**What to produce**
Check every line of the entries below for the word "computer", then give only the number of lines that have it.

**Material for the task**
==*==

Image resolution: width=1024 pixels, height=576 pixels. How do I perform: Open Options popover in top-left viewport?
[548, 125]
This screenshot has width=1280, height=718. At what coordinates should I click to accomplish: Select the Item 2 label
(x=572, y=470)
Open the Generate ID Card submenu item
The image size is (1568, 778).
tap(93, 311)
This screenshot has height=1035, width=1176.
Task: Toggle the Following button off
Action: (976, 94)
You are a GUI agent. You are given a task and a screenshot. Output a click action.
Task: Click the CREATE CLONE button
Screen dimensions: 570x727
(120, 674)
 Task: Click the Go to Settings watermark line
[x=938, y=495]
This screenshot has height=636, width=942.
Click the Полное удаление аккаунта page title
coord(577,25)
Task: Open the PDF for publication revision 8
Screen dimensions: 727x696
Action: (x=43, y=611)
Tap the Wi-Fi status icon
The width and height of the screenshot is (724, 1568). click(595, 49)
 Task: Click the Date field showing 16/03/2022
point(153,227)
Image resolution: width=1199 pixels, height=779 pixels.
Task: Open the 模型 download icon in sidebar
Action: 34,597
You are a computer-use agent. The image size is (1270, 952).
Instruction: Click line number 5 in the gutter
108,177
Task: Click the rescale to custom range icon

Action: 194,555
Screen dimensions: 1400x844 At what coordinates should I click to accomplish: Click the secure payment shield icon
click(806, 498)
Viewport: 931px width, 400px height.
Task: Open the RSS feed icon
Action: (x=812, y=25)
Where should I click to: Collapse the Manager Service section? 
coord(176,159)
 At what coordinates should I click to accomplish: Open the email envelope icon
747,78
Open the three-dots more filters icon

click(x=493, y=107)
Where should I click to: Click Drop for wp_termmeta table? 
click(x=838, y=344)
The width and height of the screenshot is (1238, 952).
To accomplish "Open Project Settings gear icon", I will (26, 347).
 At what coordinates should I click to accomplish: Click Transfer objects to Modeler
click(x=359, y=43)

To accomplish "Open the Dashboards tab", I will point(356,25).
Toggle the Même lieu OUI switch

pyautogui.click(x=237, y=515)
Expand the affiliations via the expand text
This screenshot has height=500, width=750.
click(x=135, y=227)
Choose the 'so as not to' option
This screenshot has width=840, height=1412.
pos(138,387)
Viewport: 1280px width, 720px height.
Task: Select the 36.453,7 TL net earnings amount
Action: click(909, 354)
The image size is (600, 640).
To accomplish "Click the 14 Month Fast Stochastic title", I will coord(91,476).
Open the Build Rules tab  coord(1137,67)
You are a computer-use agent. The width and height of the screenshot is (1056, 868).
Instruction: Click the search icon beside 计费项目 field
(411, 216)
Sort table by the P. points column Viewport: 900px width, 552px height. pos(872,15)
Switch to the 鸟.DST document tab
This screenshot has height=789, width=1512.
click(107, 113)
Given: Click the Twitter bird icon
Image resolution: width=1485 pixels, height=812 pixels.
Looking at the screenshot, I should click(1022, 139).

==*==

**Response area**
2